Prospective investigation on the transfer of Ara h 2, the most potent peanut allergen, in human breast milk

Background Peanut allergy is one of the most severe food allergies. Whether breastfeeding induces tolerance to peanuts or on the contrary, pre‐disposes at risk‐babies to occult allergic sensitization to peanuts is still a matter of discussion. We sought to investigate the transfer of the most potent peanut allergen Ara h 2 into human breast milk in a German breast milk study and to shed light on the time kinetics of Ara h 2 appearance.

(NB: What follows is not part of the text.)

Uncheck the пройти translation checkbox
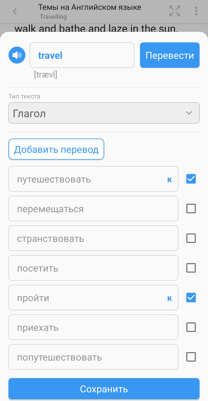This screenshot has height=401, width=208. [x=191, y=298]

Methods We recruited 32 lactating, non‐peanut‐allergic women and collected breast milk samples at different time points after consumption of 100 g dry roasted peanuts. Breast milk samples were investigated for Ara h 2 with different immunological methods: by 2D immunoblotting with a patient's serum, by affinity enrichment using a monoclonal antibody against Ara h 2 followed by LC ‐ MS / MS ‐based detection and by a competitive inhibition ELISA for the detection of Ara h 2 and its digestion‐resistant peptides ( DRP ‐Ara h 2). Results In a qualitative analysis, Ara h 2 could be identified in a breast milk sample by 2D immunoblot by means of a patient's serum and furthermore by immunoaffinity enrichment followed by LC ‐ MS / MS analysis. In a semi‐quantitative analysis, Ara h 2 and its digestion‐resistant peptides were detected in the breast milk of 9 of 32 subjects. Evidence suggests that Ara h 2 is excreted individually either rapidly (after 1, 2, 3 or 4 h) or delayed (after 8 or 12 h) and in different concentrations. Conclusions Time and concentration of secreted Ara h 2 in breast milk appears to be individually regulated. The identification of Ara h 2 in breast milk is the prerequisite for the investigation of its sensitizing or tolerogenic properties.